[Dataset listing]
━━━━━━━━━━━━━━━━━━━━━━━━━━━━━━

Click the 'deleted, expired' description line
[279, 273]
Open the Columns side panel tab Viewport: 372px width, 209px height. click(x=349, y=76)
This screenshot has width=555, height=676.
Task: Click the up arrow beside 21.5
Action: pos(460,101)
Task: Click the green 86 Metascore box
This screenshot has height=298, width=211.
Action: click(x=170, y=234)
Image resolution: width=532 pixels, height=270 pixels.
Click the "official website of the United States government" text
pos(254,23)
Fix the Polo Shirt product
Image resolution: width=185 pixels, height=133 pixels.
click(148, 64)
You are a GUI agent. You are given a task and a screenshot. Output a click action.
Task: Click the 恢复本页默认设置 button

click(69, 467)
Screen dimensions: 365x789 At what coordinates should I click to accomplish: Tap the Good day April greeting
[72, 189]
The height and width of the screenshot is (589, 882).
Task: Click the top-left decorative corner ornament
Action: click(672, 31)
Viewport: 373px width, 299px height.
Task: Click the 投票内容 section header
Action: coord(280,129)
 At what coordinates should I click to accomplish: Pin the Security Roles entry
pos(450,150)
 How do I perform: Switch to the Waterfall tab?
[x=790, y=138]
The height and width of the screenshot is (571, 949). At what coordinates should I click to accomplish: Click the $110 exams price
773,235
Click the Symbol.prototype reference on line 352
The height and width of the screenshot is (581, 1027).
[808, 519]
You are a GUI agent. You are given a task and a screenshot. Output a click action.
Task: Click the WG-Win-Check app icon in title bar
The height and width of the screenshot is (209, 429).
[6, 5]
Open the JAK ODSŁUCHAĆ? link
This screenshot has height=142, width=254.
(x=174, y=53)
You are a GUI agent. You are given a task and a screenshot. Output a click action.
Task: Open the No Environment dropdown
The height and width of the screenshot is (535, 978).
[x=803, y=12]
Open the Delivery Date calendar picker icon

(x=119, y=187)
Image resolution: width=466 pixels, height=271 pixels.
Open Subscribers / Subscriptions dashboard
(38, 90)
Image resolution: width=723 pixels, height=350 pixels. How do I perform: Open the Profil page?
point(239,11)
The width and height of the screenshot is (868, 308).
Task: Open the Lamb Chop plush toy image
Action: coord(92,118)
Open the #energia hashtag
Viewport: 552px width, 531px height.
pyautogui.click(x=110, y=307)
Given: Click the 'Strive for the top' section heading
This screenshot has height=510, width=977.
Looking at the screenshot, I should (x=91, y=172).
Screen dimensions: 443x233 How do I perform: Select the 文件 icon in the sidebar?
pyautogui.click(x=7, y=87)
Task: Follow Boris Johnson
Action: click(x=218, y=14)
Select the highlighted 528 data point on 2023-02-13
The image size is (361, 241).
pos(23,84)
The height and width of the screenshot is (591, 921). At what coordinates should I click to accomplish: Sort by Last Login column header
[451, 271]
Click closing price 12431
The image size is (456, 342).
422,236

━━━━━━━━━━━━━━━━━━━━━━━━━━━━━━

- **YOUR INSTRUCTIONS**
Copy the whole listing above line for line, keeping every character unchanged.

- **RESULT OF THIS EXERCISE**
Click the 'deleted, expired' description line
[279, 273]
Open the Columns side panel tab Viewport: 372px width, 209px height. click(x=349, y=76)
This screenshot has width=555, height=676.
Task: Click the up arrow beside 21.5
Action: pos(460,101)
Task: Click the green 86 Metascore box
This screenshot has height=298, width=211.
Action: click(x=170, y=234)
Image resolution: width=532 pixels, height=270 pixels.
Click the "official website of the United States government" text
pos(254,23)
Fix the Polo Shirt product
Image resolution: width=185 pixels, height=133 pixels.
click(148, 64)
You are a GUI agent. You are given a task and a screenshot. Output a click action.
Task: Click the 恢复本页默认设置 button

click(69, 467)
Screen dimensions: 365x789 At what coordinates should I click to accomplish: Tap the Good day April greeting
[72, 189]
The height and width of the screenshot is (589, 882).
Task: Click the top-left decorative corner ornament
Action: click(672, 31)
Viewport: 373px width, 299px height.
Task: Click the 投票内容 section header
Action: coord(280,129)
 At what coordinates should I click to accomplish: Pin the Security Roles entry
pos(450,150)
 How do I perform: Switch to the Waterfall tab?
[x=790, y=138]
The height and width of the screenshot is (571, 949). At what coordinates should I click to accomplish: Click the $110 exams price
773,235
Click the Symbol.prototype reference on line 352
The height and width of the screenshot is (581, 1027).
[808, 519]
You are a GUI agent. You are given a task and a screenshot. Output a click action.
Task: Click the WG-Win-Check app icon in title bar
The height and width of the screenshot is (209, 429).
[6, 5]
Open the JAK ODSŁUCHAĆ? link
This screenshot has height=142, width=254.
(x=174, y=53)
You are a GUI agent. You are given a task and a screenshot. Output a click action.
Task: Open the No Environment dropdown
The height and width of the screenshot is (535, 978).
[x=803, y=12]
Open the Delivery Date calendar picker icon

(x=119, y=187)
Image resolution: width=466 pixels, height=271 pixels.
Open Subscribers / Subscriptions dashboard
(38, 90)
Image resolution: width=723 pixels, height=350 pixels. How do I perform: Open the Profil page?
point(239,11)
The width and height of the screenshot is (868, 308).
Task: Open the Lamb Chop plush toy image
Action: coord(92,118)
Open the #energia hashtag
Viewport: 552px width, 531px height.
pyautogui.click(x=110, y=307)
Given: Click the 'Strive for the top' section heading
This screenshot has height=510, width=977.
Looking at the screenshot, I should (x=91, y=172).
Screen dimensions: 443x233 How do I perform: Select the 文件 icon in the sidebar?
pyautogui.click(x=7, y=87)
Task: Follow Boris Johnson
Action: click(x=218, y=14)
Select the highlighted 528 data point on 2023-02-13
The image size is (361, 241).
pos(23,84)
The height and width of the screenshot is (591, 921). At what coordinates should I click to accomplish: Sort by Last Login column header
[451, 271]
Click closing price 12431
The image size is (456, 342).
422,236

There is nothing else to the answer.